This is the second part of an article on thread gauges. In Part:1 of the article, we covered thread plugs, thread ring and caliper gauges, which are mostly used in shops for the checking of threaded parts. In this part, we shall see the other thread gauges, which are mostly used in Standards Room.
What will happen if the thread gauges used on the shop floor get worn out due to constant usage? Thread gauges need to be periodically calibrated in the Standards Room to check whether the gauges are still in usable size range.
Inspecting and physically measuring the dimensions of a “male gauge” i.e. a thread plug gauge, is rather easy, because the pitch diameter is easily amenable for metrological measurements in the Standards Room. But physically measuring a “female gauge,” namely, a thread ring gauge is not at all easy. When a new ring gauge is made, how then is it checked for correctness? After some usage, how is the ring gauge checked to see whether it is worn beyond limits? What is the practical way out?
That’s where “Check plug gauges” come into picture. A new thread ring gauge is basically just a “nut” with much closer tolerances. So, this “nut” can be easily inspected by another thread plug gauge, with still stricter tolerances and that’s precisely what the “Check plug gauges” are designed for.
i) Check plugs for new thread ring gauges GO and NO-GO:
We have already seen that we have thread rings gauges to check GO and NO-GO. So, naturally, we require Check plug gauges to check the newly made GO ring gauge and also the NO- GO ring gauge. These check plugs will each have a GO and NO-GO member. But there is a small concession.
ii) Wear Check plugs for used thread ring gauges GO and NO-GO:
We require one wear check plug for the GO thread ring and another for the NO-GO thread ring gauge. A wear check plug is only a NO-GO device. What this means is that a wear check plug should not enter into the thread ring more than one turn on either end of the ring.

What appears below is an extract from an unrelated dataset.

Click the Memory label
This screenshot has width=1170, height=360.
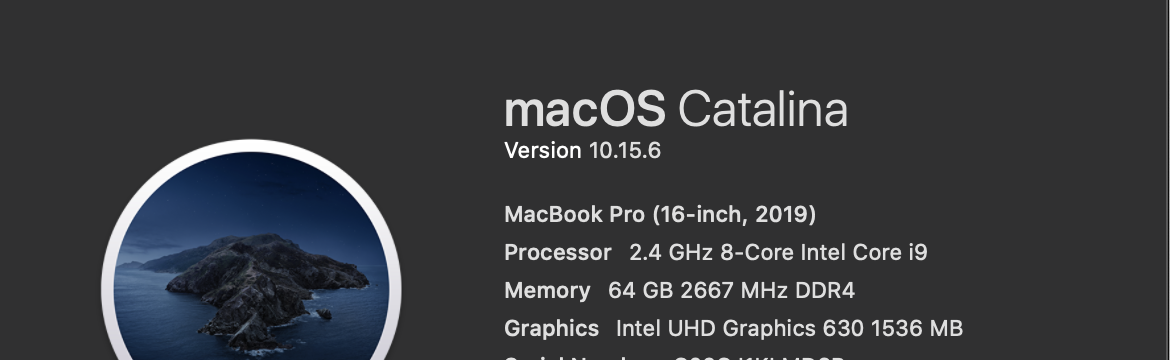547,291
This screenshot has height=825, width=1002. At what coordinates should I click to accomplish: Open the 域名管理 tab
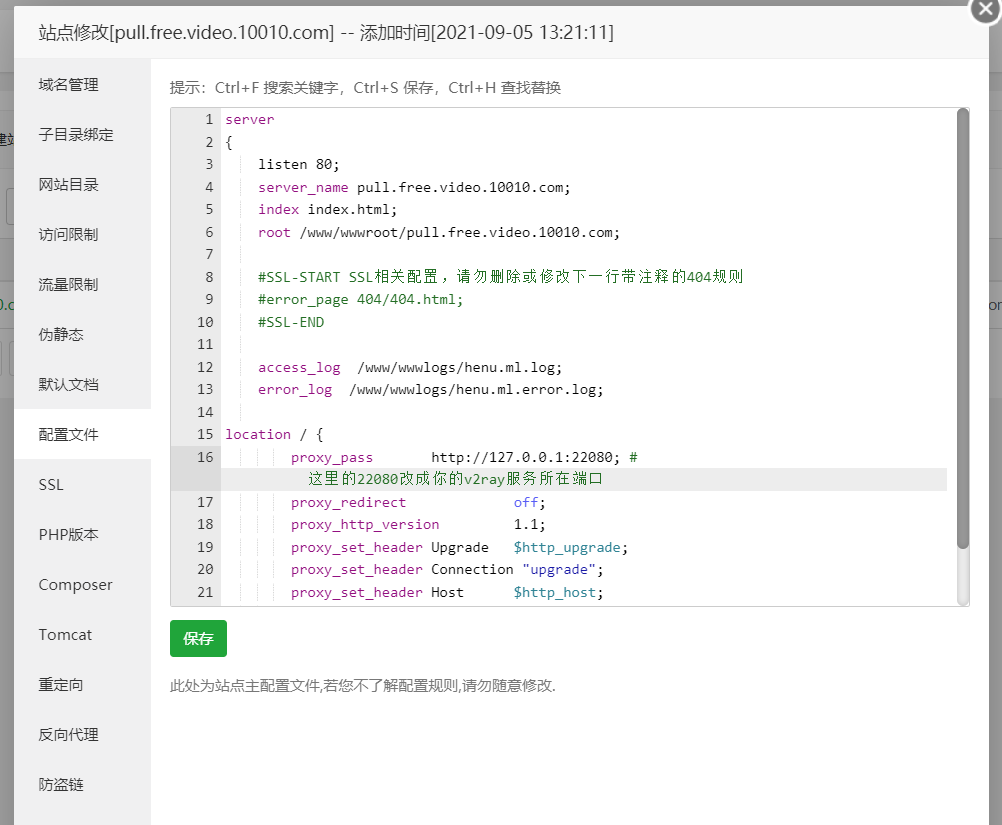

Now we shall see what the “concession” that we mentioned earlier is. When a Wear check plug for the NO-GO thread ring is available, a separate NO-GO check plug for the ring is not necessary. i.e., just a GO check plug alone is good enough for the new NO-GO ring. The wear check plug itself can be used as though it is a NO-GO check plug.
Though it may be a bit confusing when you read all these for the first time, it is really not too difficult grasp these finer aspects if you read the above paragraphs a second time.
iii) Setting plugs for adjustable thread ring gauges:
We have seen under (c) that there are adjustable ring gauges in use and they are required to be set to the correct size. For that purpose, there will be a GO sized setting gauge and a NO-GO sized setting gauge for the ring gauges. After setting, they have to be checked with respective NO-GO Check Plugs for non-entry.
iv) Setting plugs for thread caliper gauges:
We have seen under (d) that there are thread caliper gauges in use and they are required to be set to the correct size. For that purpose, there will be a GO sized setting gauge and a NO-GO sized setting gauge for the caliper gauges. The correct setting is when the setting gauges smoothly pass through the gauges using gravity alone.
All the above gauges cover most of the gauging requirements for threaded parts and for gauge manufacture and calibration. Before we wind up, let us also look into another gauge popularly in use.
Fig.a Thread Pitch Gauge
v) A thread pitch gauge:
A thread pitch gauge is a visual checking device to identify the pitch of a threaded part and it is NOT a typical metrology/inspection device. When you come across a new screw or a nut and you are not sure whether it is a metric thread, British thread, or any other thread and you need to quickly check the pitch and, to an extent, the profile, you can make use of a thread pitch gauge.
A pitch gauge usually comes as a set of thin plates or leafs, with hacksaw-like teeth precisely machined to a given thread pitch (or TPI – threads per inch) and thread profile (specific flank angle and tooth depth). You have to pick out one plate (leaf) from the gauge, try to match it with the threaded part, and if it does not sit snugly, try another plate in the gauge.
When all the teeth in a specific gauge leaf sit properly on the part being measured (ie without a gap), you can read the pitch size engraved in the leaf of the gauge in use. By looking at the light-passing between the gauge and the part, you can, to some extent, decide about the matching of the flank angle of the thread as well.
But a pitch gauge is not a one hundred percent foolproof device to check and determine a thread pitch and type. Unless the inspector is experienced, there is the possibility of making a mistake in determining the correct pitch/ thread type, particularly if the thread is too fine and the pitch happens to be close to a nearby metric /SAE size thread.
Again: a pitch gauge is only a visual comparator. It does not decide acceptance or non-acceptance of a threaded part like a GO/NO-GO gauge. It is not a metrology device in the strictest sense.